提供された文章:
このチャンネルでは、読書と IT 時代の読み書き、そろばんを中心に様々な話をしています。

今回のタイトルは 、

COBOLはアセンブラみたいなものである

というものです。

メインフレーム?

古いシステムと新しいシステムを同じレベルで比較してはいけないという話をします。

僕がエンジニアとして仕事を始めたころ、パソコンはおもちゃだと思われていました。業務システムには使えないと思われていたんです。

今は普通に使われているし、ネット上にあるサーバーもパソコンの技術の延長線上にある時代になっていますけどね。

で、実用的に使えるシステムは、メインフレームと呼ばれる冷房完備のガラス張りの部屋に陳座するコンピューターが担っていたわけです。

業務系のシステムは、大抵COBOLという言語でプログラミングされていました。というか今でもこれは変わっていないかもしれません。

古いシステムが使われる理由

よく、なぜそんな古い言語やシステムが使われているのかが議論になるのですが、これは最新のシステムしか知らない人にはわからないだろうし、逆に古いシステムしか知らない人にも、なぜなのかは説明しにくいところがあると思います。

古いシステムが残っているのは、ズバリ速いからです。

「最新のシステムより昔のシステムの方が速い」なんて言ったら、「嘘だ!」って言う人もいるでしょう。でもそうなんです。その理由はこういうことです。

データ行:
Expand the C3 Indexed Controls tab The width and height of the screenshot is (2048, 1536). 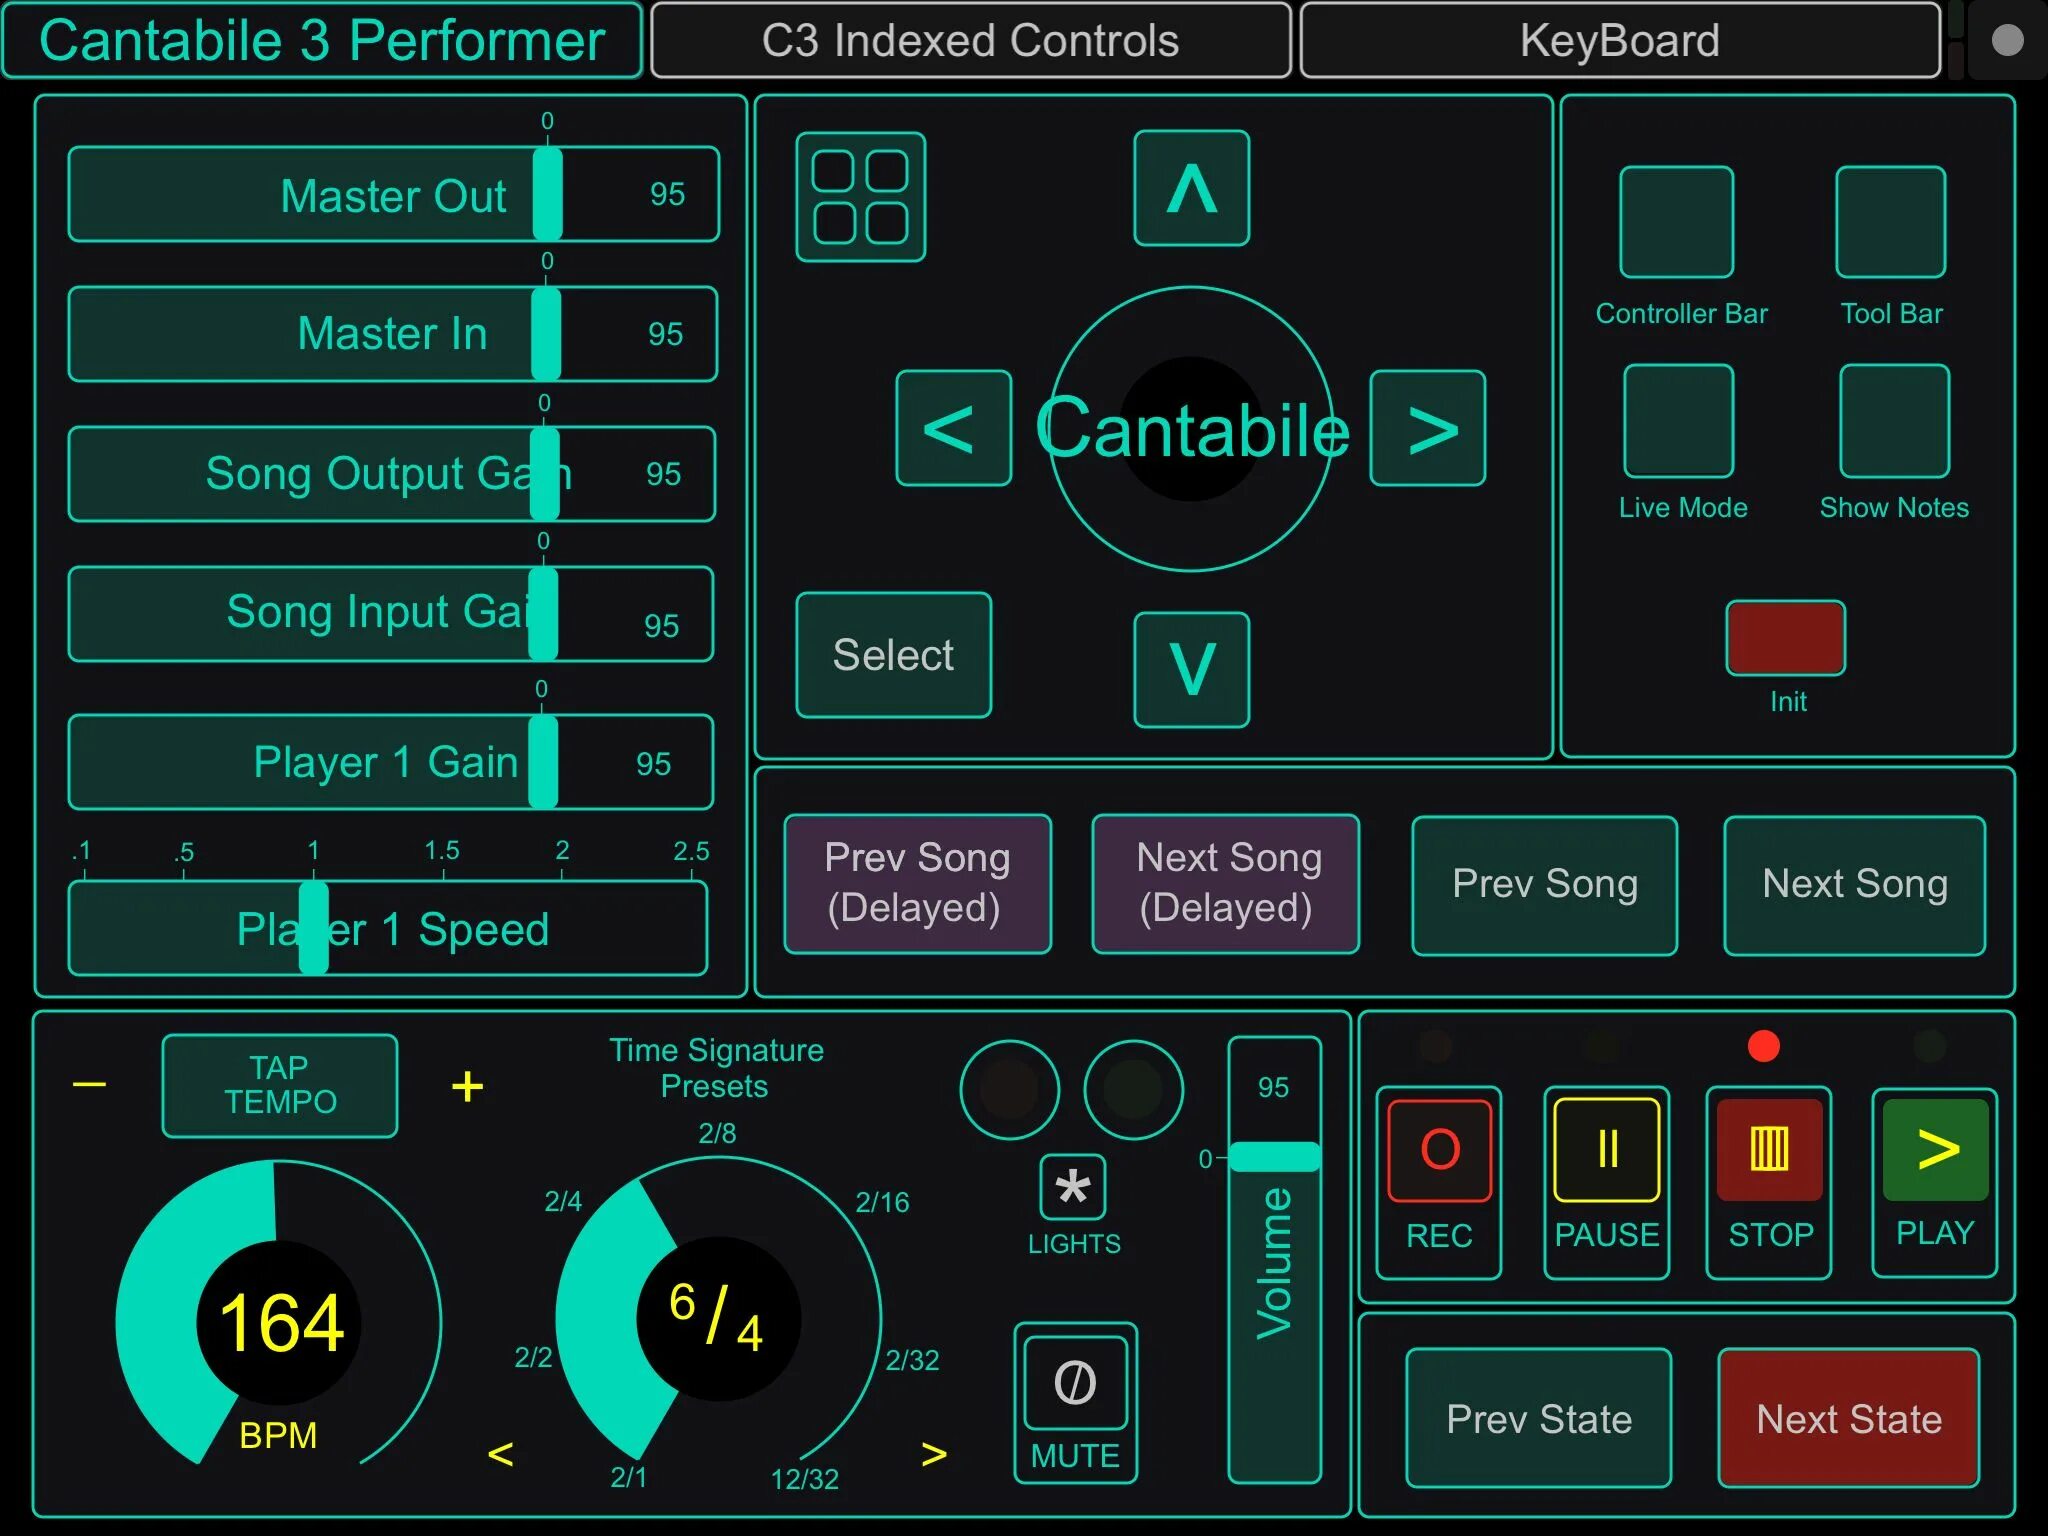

課題:
COBOLについての文章から、「よく、なぜそんな古い言語やシ」で始まり「その理由はこういうことです。」で終わる部分を、終わりの語句まで含めて一字一句違えずに書き写してください。

課題の結果:
よく、なぜそんな古い言語やシステムが使われているのかが議論になるのですが、これは最新のシステムしか知らない人にはわからないだろうし、逆に古いシステムしか知らない人にも、なぜなのかは説明しにくいところがあると思います。

古いシステムが残っているのは、ズバリ速いからです。

「最新のシステムより昔のシステムの方が速い」なんて言ったら、「嘘だ!」って言う人もいるでしょう。でもそうなんです。その理由はこういうことです。